(a)     Show that \(\sin 2nx = \sin \left( {(2n + 1)x} \right)\cos x - \cos \left( {(2n + 1)x} \right)\sin x\).

(b)     Hence prove, by induction, that

\[\cos x + \cos 3x + \cos 5x +  \ldots  + \cos \left( {(2n - 1)x} \right) = \frac{{\sin 2nx}}{{2\sin x}},\]

for all \(n \in {\mathbb{Z}^ + }{\text{, }}\sin x \ne 0\).

(c)     Solve the equation \(\cos x + \cos 3x = \frac{1}{2},{\text{ }}0 < x < \pi \).
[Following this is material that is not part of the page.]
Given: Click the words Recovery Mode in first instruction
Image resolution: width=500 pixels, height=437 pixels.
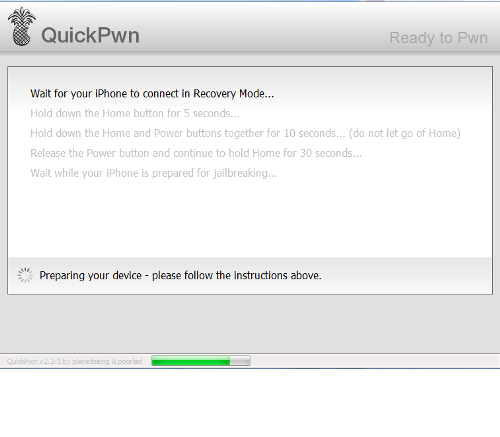Looking at the screenshot, I should (234, 94).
(a)     \(\sin (2n + 1)x\cos x - \cos (2n + 1)x\sin x = \sin (2n + 1)x - x\)     M1A1

\( = \sin 2nx\)     AG

[2 marks]

 

(b)     if n = 1     M1

\({\text{LHS}} = \cos x\)

\({\text{RHS}} = \frac{{\sin 2x}}{{2\sin x}} = \frac{{2\sin x\cos x}}{{2\sin x}} = \cos x\)     M1

so LHS = RHS and the statement is true for n = 1     R1

assume true for n = k     M1

Note: Only award M1 if the word true appears.
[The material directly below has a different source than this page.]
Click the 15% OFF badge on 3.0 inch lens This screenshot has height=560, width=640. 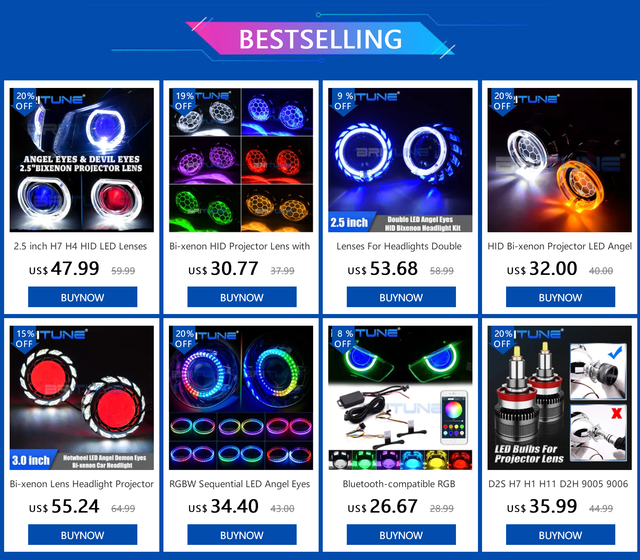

   Do not award M1 for ‘let n = k’ only.

   Subsequent marks are independent of this M1.

 

so \(\cos x + \cos 3x + \cos 5x +  \ldots  + \cos (2k - 1)x = \frac{{\sin 2kx}}{{2\sin x}}\)

if n = k + 1 then

\(\cos x + \cos 3x + \cos 5x +  \ldots  + \cos (2k - 1)x + \cos (2k + 1)x\)     M1

\( = \frac{{\sin 2kx}}{{2\sin x}} + \cos (2k + 1)x\)     A1

\( = \frac{{\sin 2kx + 2\cos (2k + 1)x\sin x}}{{2\sin x}}\)     M1

\( = \frac{{\sin (2k + 1)x\cos x - \cos (2k + 1)x\sin x + 2\cos (2k + 1)x\sin x}}{{2\sin x}}\)     M1

\( = \frac{{\sin (2k + 1)x\cos x + \cos (2k + 1)x\sin x}}{{2\sin x}}\)     A1

\( = \frac{{\sin (2k + 2)x}}{{2\sin x}}\)     M1

\( = \frac{{\sin 2(k + 1)x}}{{2\sin x}}\)     A1

so if true for n = k, then also true for n = k + 1

as true for n = 1 then true for all \(n \in {\mathbb{Z}^ + }\)     R1

Note: Final R1 is independent of previous work.

[12 marks]

 

(c)     \(\frac{{\sin 4x}}{{2\sin x}} = \frac{1}{2}\)     M1A1

\(\sin 4x = \sin x\)

\(4x = x \Rightarrow x = 0\) but this is impossible

\(4x = \pi - x \Rightarrow x = \frac{\pi }{5}\)     A1

\(4x = 2\pi + x \Rightarrow x = \frac{{2\pi }}{3}\)     A1

\(4x = 3\pi - x \Rightarrow x = \frac{{3\pi }}{5}\)     A1

for not including any answers outside the domain     R1

Note: Award the first M1A1 for correctly obtaining \(8{\cos ^3}x - 4\cos x - 1 = 0\) or equivalent and subsequent marks as appropriate including the answers \(\left( { - \frac{1}{2},\frac{{1 \pm \sqrt 5 }}{4}} \right)\).

[6 marks]

 

Total [20 marks]

This question showed the weaknesses of many candidates in dealing with formal proofs and showing their reasoning in a logical manner. In part (a) just a few candidates clearly showed the result and part (b) showed that most candidates struggle with the formality of a proof by induction. The logic of many solutions was poor, though sometimes contained correct trigonometric work. Very few candidates were successful in answering part (c) using the unit circle. Most candidates attempted to manipulate the equation to obtain a cubic equation but made little progress. A few candidates guessed \(\frac{{2\pi }}{3}\) as a solution but were not able to determine the other solutions.